Feline Respiratory Disease (Cat flu)

Cat flu is caused in 90% of cases by feline herpesvirus (feline rhinotracheitis) and/or feline calicivirus. Feline respiratory disease affects cats of all ages, especially young kittens, Siamese, and Burmese cats. It is highly contagious and causes sneezing, coughing, runny eyes, nasal discharge, loss of appetite and tongue ulcers. Fortunately, the death rate is low except in young kittens, but the disease is distressing and may persist for several weeks. Recovered cats can continue to carry and spread the infection for long periods, and can show signs of the disease again if they become stressed.

Chlamydia (also known as Chlamydophila)

Feline Chlamydia causes a severe persistent conjunctivitis in up to 30% of cats. Kittens are more severely affected by Chlamydia when also infected with “Cat Flu”, and Chlamydia can be shed for many months. Vaccination against cat flu and Chlamydia helps to protect against clinical disease.

Feline Leukaemia (FeLV)

Feline Leukaemia is a serious disease of cats caused by the feline leukaemia virus. The virus attacks the immune system and may be associated with lack of appetite, weight loss and apathy, pale or yellow mucous membranes, vomiting, diarrhoea, reproductive problems, increased susceptibility to other infections, leukaemia and tumours. Many cats may be infected and show no signs at all. About one-third of infected cats will remain chronically infected and may shed the virus in their saliva, tears, nasal secretions and urine. The disease is then spread to uninfected cats by mutual grooming, fighting, sneezing, or even flea bites.

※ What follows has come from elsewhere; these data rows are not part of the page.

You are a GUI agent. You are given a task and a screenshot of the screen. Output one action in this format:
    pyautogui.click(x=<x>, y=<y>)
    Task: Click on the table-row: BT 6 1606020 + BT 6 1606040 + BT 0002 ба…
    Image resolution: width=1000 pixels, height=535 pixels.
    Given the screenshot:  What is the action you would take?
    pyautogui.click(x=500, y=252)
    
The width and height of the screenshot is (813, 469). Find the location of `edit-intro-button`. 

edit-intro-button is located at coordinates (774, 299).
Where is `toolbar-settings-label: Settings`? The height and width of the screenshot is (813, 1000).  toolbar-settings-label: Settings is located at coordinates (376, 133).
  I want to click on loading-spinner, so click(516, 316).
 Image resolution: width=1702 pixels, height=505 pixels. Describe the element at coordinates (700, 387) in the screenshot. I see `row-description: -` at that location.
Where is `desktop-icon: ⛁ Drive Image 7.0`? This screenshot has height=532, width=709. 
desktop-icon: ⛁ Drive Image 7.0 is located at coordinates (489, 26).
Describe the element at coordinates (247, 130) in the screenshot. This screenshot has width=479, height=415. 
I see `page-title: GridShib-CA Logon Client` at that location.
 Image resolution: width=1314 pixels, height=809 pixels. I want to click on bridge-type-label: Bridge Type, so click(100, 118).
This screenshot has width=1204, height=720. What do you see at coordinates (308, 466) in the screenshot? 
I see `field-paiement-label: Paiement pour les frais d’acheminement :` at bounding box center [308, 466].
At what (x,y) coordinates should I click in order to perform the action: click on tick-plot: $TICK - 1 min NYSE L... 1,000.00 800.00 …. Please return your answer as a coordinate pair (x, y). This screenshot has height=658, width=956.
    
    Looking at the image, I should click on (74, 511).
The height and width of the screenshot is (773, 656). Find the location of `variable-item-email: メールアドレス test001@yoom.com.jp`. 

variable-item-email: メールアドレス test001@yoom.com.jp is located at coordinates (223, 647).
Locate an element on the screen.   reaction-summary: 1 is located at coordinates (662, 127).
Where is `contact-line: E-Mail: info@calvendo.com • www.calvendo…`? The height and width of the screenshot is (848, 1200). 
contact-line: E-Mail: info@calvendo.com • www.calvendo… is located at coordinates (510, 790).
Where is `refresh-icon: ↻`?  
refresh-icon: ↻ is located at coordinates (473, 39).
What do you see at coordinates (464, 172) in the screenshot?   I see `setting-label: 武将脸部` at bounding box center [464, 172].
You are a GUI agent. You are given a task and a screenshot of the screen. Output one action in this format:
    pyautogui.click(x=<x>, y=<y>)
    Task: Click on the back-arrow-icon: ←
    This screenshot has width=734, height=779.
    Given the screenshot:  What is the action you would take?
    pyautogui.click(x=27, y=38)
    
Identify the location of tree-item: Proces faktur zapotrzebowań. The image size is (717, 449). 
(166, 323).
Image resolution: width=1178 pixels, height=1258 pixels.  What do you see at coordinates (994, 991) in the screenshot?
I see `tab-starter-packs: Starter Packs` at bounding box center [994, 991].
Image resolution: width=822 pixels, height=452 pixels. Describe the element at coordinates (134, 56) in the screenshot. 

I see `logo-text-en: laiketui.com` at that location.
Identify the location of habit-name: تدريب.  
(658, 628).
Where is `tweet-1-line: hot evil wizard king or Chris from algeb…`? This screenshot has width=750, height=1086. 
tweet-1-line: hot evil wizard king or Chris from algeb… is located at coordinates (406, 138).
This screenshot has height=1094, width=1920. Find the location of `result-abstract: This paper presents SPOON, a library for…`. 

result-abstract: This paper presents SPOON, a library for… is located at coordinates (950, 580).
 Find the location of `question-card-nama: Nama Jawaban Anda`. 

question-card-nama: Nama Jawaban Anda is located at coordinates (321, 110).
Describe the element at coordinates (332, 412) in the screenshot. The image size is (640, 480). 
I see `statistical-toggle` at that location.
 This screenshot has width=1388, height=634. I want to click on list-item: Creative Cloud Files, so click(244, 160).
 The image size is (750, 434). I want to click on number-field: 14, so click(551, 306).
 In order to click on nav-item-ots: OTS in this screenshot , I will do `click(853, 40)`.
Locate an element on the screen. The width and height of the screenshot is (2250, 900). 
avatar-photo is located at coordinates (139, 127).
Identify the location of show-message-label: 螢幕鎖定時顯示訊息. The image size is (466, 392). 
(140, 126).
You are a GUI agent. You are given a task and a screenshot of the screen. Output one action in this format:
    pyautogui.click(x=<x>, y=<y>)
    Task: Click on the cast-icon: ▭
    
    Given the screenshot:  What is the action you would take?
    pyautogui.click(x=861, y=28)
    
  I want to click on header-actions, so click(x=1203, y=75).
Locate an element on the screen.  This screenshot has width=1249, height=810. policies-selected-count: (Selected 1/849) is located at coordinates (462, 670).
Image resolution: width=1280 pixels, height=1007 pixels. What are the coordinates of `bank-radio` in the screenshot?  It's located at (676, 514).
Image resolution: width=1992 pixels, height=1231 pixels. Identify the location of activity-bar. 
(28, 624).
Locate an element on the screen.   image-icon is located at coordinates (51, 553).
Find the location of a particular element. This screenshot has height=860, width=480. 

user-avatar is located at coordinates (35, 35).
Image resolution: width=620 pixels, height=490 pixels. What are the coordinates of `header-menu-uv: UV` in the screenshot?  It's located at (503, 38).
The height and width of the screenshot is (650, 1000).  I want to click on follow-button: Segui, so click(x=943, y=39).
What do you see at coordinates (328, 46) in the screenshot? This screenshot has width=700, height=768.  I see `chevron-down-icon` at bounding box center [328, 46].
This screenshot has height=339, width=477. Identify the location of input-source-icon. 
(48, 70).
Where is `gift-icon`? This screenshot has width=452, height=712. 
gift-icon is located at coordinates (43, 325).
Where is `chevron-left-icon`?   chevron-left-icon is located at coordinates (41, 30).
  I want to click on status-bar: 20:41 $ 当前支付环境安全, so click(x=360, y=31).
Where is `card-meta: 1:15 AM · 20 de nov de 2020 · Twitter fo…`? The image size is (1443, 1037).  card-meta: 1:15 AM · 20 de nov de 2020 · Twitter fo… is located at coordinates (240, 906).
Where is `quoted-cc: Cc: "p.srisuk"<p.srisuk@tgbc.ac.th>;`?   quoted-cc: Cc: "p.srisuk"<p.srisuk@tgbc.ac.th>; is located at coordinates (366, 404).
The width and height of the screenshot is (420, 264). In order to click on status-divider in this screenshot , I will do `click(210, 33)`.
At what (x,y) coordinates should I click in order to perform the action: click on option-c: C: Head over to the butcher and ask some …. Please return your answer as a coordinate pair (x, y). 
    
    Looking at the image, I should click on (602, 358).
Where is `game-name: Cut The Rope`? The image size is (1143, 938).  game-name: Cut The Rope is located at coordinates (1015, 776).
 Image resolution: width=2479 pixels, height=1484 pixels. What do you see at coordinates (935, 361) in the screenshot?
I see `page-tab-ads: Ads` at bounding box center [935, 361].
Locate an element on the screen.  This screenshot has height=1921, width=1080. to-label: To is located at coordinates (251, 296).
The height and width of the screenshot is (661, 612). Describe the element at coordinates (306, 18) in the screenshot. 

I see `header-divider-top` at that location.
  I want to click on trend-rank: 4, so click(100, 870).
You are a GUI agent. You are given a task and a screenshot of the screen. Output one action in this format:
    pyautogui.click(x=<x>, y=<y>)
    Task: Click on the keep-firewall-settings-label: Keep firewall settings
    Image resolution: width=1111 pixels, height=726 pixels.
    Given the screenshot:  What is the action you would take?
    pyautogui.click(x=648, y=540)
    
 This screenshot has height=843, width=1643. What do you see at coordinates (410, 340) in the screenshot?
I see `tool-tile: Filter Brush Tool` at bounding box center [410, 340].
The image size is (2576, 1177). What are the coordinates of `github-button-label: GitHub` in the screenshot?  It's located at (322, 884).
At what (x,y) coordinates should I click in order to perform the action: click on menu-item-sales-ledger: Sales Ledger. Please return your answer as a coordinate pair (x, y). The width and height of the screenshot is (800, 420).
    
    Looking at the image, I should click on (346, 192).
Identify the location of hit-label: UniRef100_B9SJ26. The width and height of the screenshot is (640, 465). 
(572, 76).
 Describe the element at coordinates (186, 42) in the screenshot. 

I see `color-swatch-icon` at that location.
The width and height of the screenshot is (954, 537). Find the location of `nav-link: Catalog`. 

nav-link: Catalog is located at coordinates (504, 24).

Feline Immunodeficiency Virus (FIV)

Feline AIDS is a disease caused by an infection with feline immunodeficiency virus (FIV) and affects the cat’s immune system. Their natural defence against attack by other diseases may be seriously affected, much in the same way as human AIDS. This disease is not transmissible to humans but is transmitted by bites from infected cats. While some infected cats show no sign of disease, others may display initial symptoms such as fever, loss of appetite, diarrhoea, lethargy and swollen lymph nodes. As the disease progresses, symptoms may occur such as weight loss, sores in and around the mouth, eye lesions, poor coat and chronic infections. Eventually, the immune system becomes too weak to fight off other infections and diseases and as a result, the cat may die.